Вся эта обстановка создавала простор для молчаний.
И вот на таком чаепитии мы с профессором Ямамотой беседуем о загадочном до сих пор для меня японском языке.
Вот он берет ручку и рисует два символа.
— Правый из них значит «дождь» — «ваме». Левый — «фрукт» — «уме». А вместе эти символы значат «сезон дождей» и произносятся, как «тсу-ю».
— А причем здесь фрукт — уме? И что это за фрукт?
— Это такая как бы слива. Только маленькая. И не сладкая. Скорее горькая. Ее маринуют в Японии на зиму. А в название сезона она попала потому, что созревает в это время.
В один из таких дней, во время чая, секретарша Мики вдруг поставила передо мной банку с красивым соком. На дне банки лежал десяток зеленых слив.
— Это вам, Зотиков-сан, от мамы подарок. Это слива-уме.

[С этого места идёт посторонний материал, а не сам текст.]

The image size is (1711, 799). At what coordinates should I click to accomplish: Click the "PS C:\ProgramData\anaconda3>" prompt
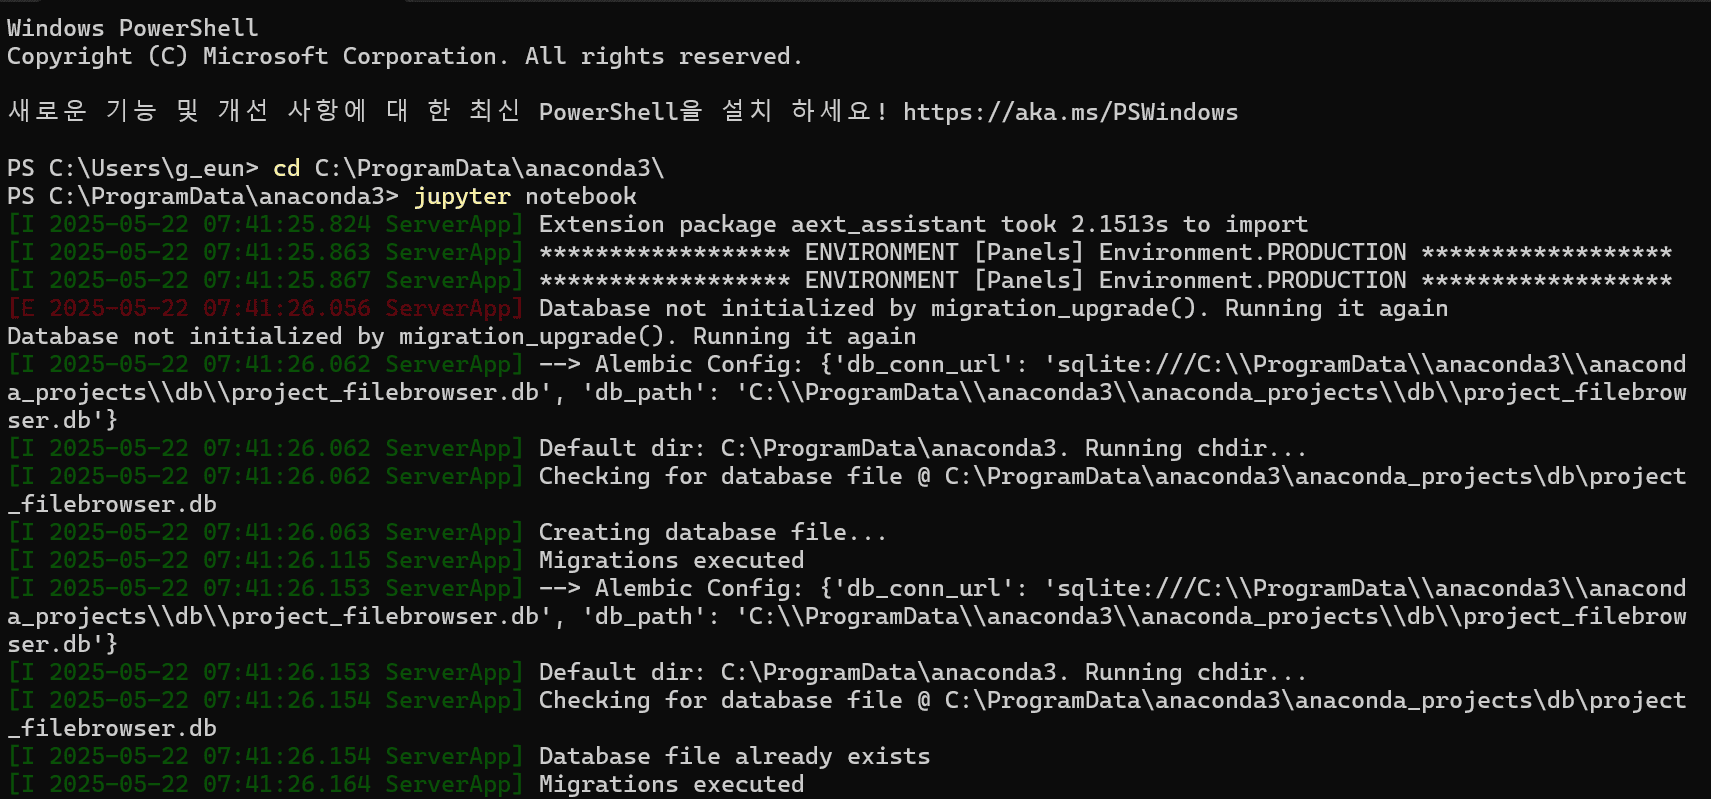coord(202,196)
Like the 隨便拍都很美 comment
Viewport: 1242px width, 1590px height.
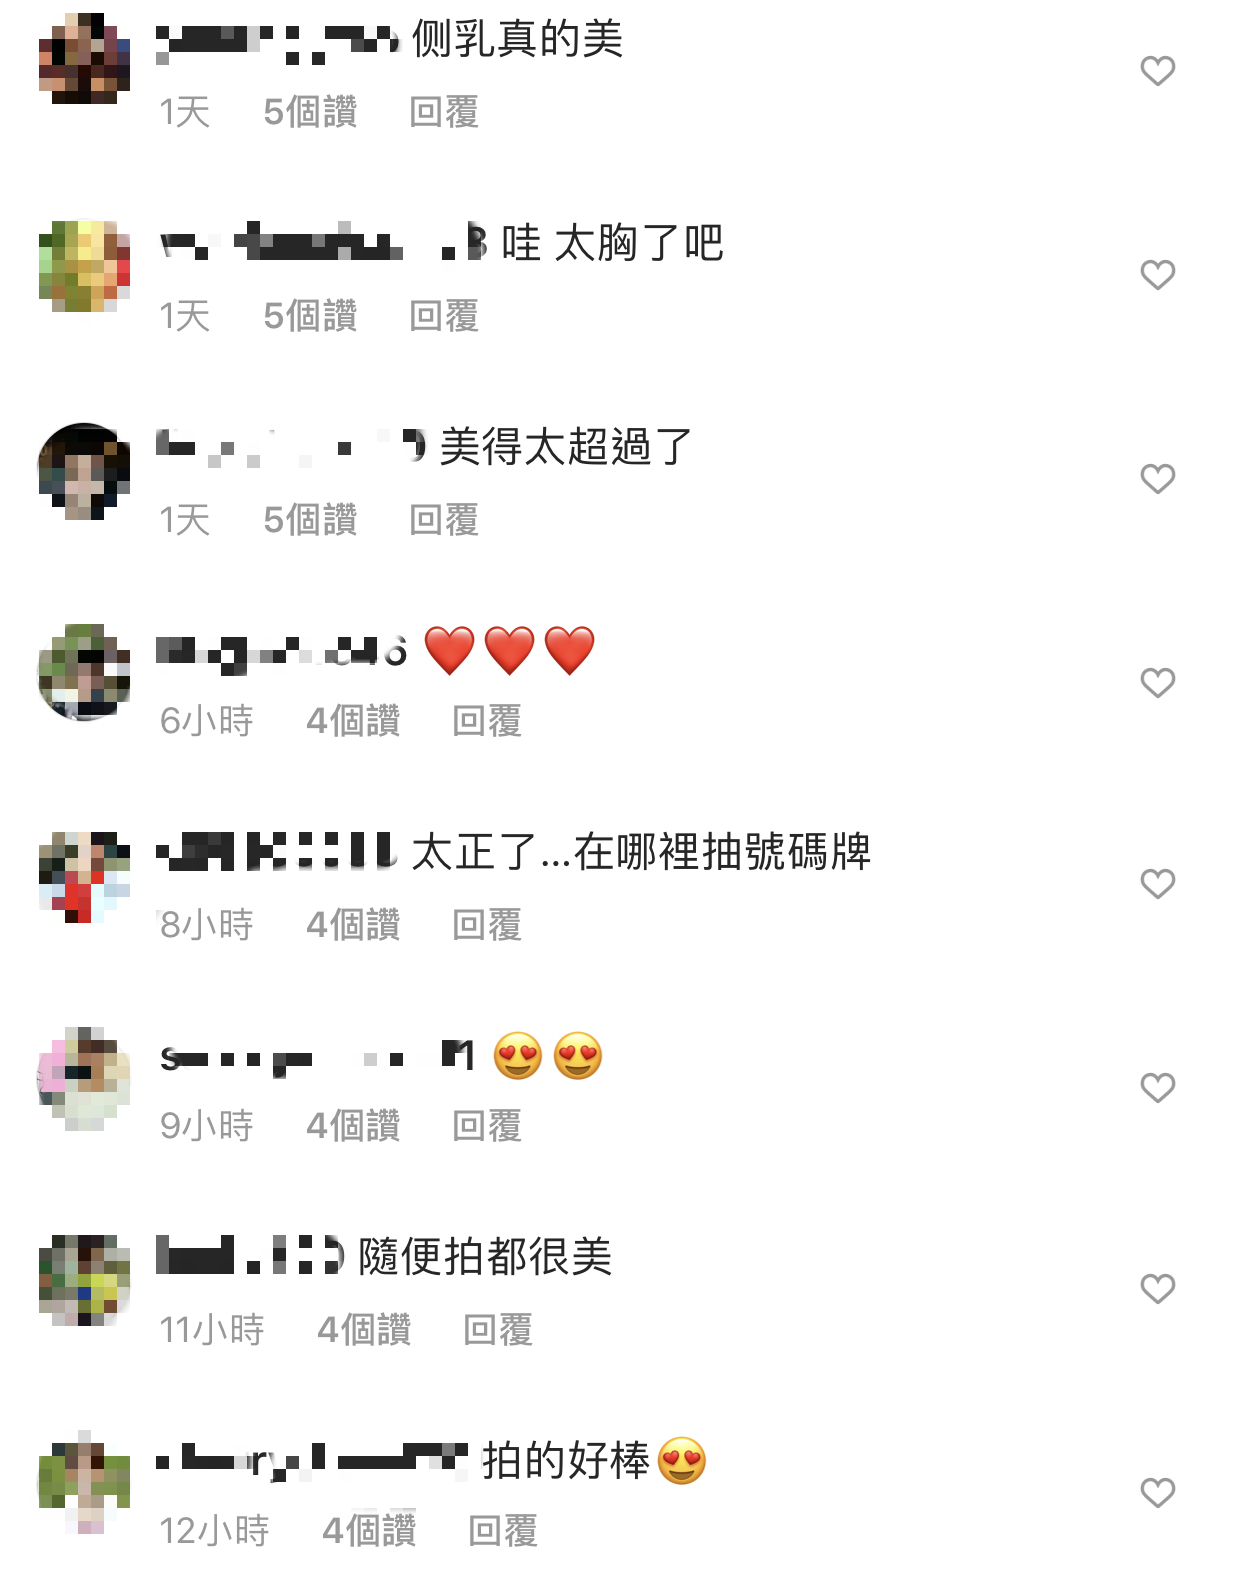(1157, 1289)
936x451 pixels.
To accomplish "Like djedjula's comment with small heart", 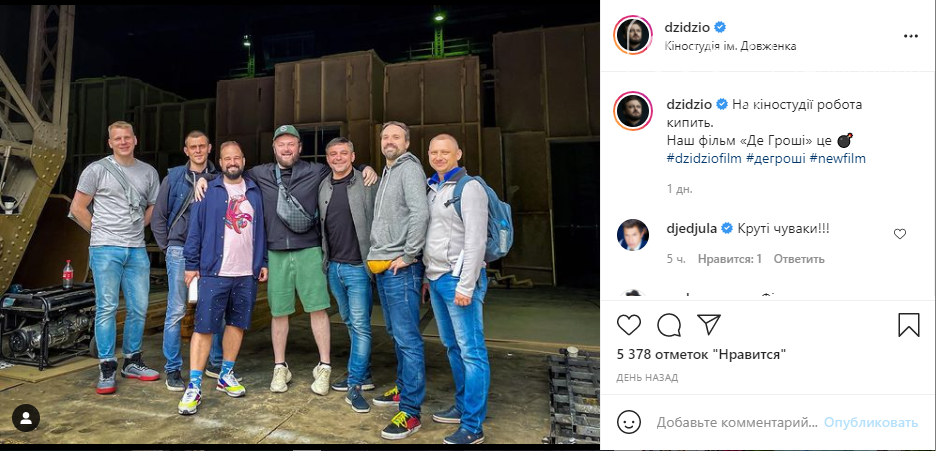I will click(900, 234).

Ее мама сделала восемь лет назад.
К концу чая пришла еще одна секретарша, она лучше говорит по-английски, и когда она узнала, что Мики дала мне консервированных уме, она объяснила мне, что это вино из уме. А консервированные уме выглядят по-другому. Она вдруг полезла в сумку и достала две зеленых небольших сливы, протянула их мне. Я тут же потянул их в рот попробовать.
— Стойте, стойте! — закричали, замахали руками все королевы чайной церемонии. И по тому, как испуганно они махали руками, я понял, что эти сливы нельзя есть.

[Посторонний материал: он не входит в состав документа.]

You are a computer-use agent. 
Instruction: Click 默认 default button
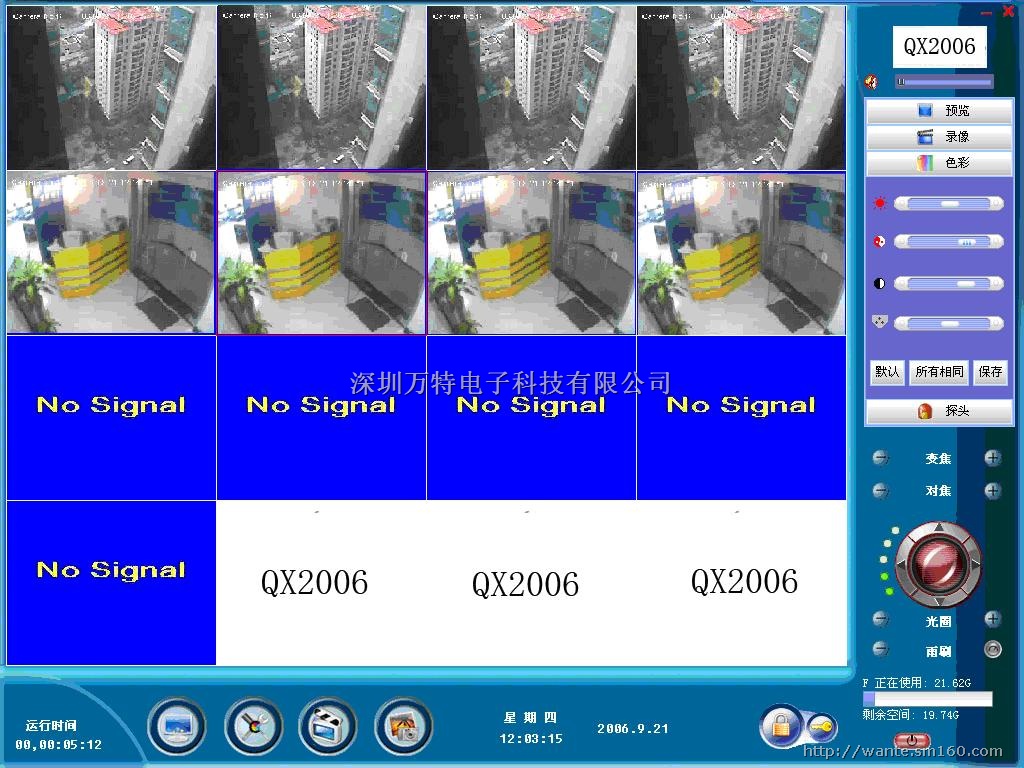(x=887, y=372)
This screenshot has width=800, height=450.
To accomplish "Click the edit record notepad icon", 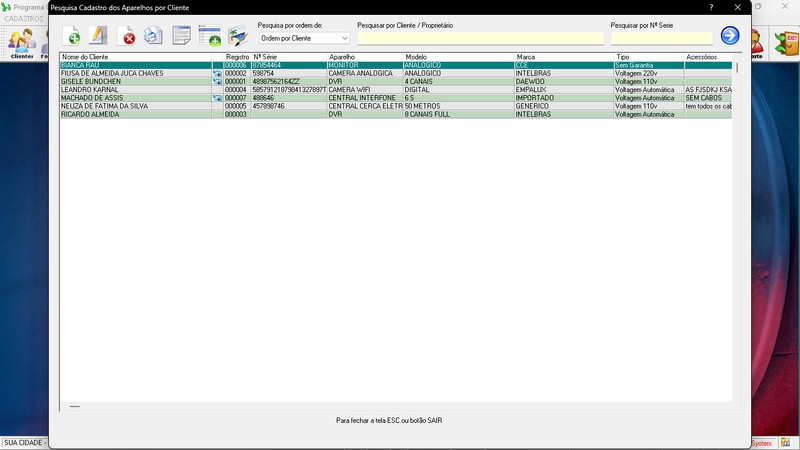I will coord(98,36).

Потом, когда все успокоились, одна из них объяснила мне, что эти сливы еще не спелые, поэтому содержат яд. Но хороши для консервирования (или для изготовления вина? — не понял я).
На следующий день я побывал у своего знакомого учителя. Увидев мои записи о «сезоне дождей», он вдруг сказал что-то своему сыну первому (не старшему, а первому, хоть он у него всего один), и через минуту сын вернулся с блюдечком, на котором лежали темно-фиолетовые круглые плоды, чуть больше крупной черешни. Рядом лежали тонко нарезанные ниточки чего-то фиолетового.
— Пробуй. Это плод той сливы-уме, — сказал хозяин, глядя на меня добрыми глазами.
Плод оказался соленой сливой, маринованной, даже горьковатой, немного сладкой и с крупной косточкой.
— Еще сто лет назад у нас было так мало еды в Японии. Обычной едой японца был рис и соленые сливы-уме сверху.
Лисица крадется к дыне
И снова я обращаюсь к Басе. Теперь к стихам, которые привлекли мое внимание еще в Москве своей несуразностью, что ли.
Во тьме безлунной ночи
Лисица стелется по земле,
Крадется к спелой дыне.
«Разве лисица ест дыни? — спрашиваю я себя. — И зачем ей красться во тьме безлунной ночи за дыней? Дыня убежит? Или дыни так охраняют?»
Но дыня так часто встречается в стихах Басе, что я начал думать, что в Японии все едят только дыни. И чуть было не купил одну при первом походе в магазин. Маленькие, типа нашей «колхозницы» (забытое слово), — дыни лежали на самом виду, аккуратно обвитые сеточками. Но когда посмотрел на цену, вздрогнул. Такая дынька в пересчете стоила около 10 долларов, а десяток бананов — в двадцать раз дешевле.
Когда познакомился с американкой китайского происхождения, Авророй, спросил ее, что она думает о цене дынь в Японии. Она даже руками замахала — цена оказалась слишком большой и для американцев. Но потом она посерьезнела и сказала, что для японцев есть что-то священное в слове «дыня» и самой дыне. Поэтому она героиня многих сказок и рассказов.
— Может, потому что она похожа на модель солнца? А солнце здесь главное божество, — высказала она предположение.
В очередной «чай» в моей лаборатории в три часа дня, сидя за столом с мисс Ота (или Ота-сан) и мисс Танигава (Танигава-сан), которую я сначала звал Мики, а потом понял, что здесь так не принято, я спросил профессора Ямамото о дыне издалека:
— Удивительно, как много места в поэзии Басе отведено дыне. Почему это?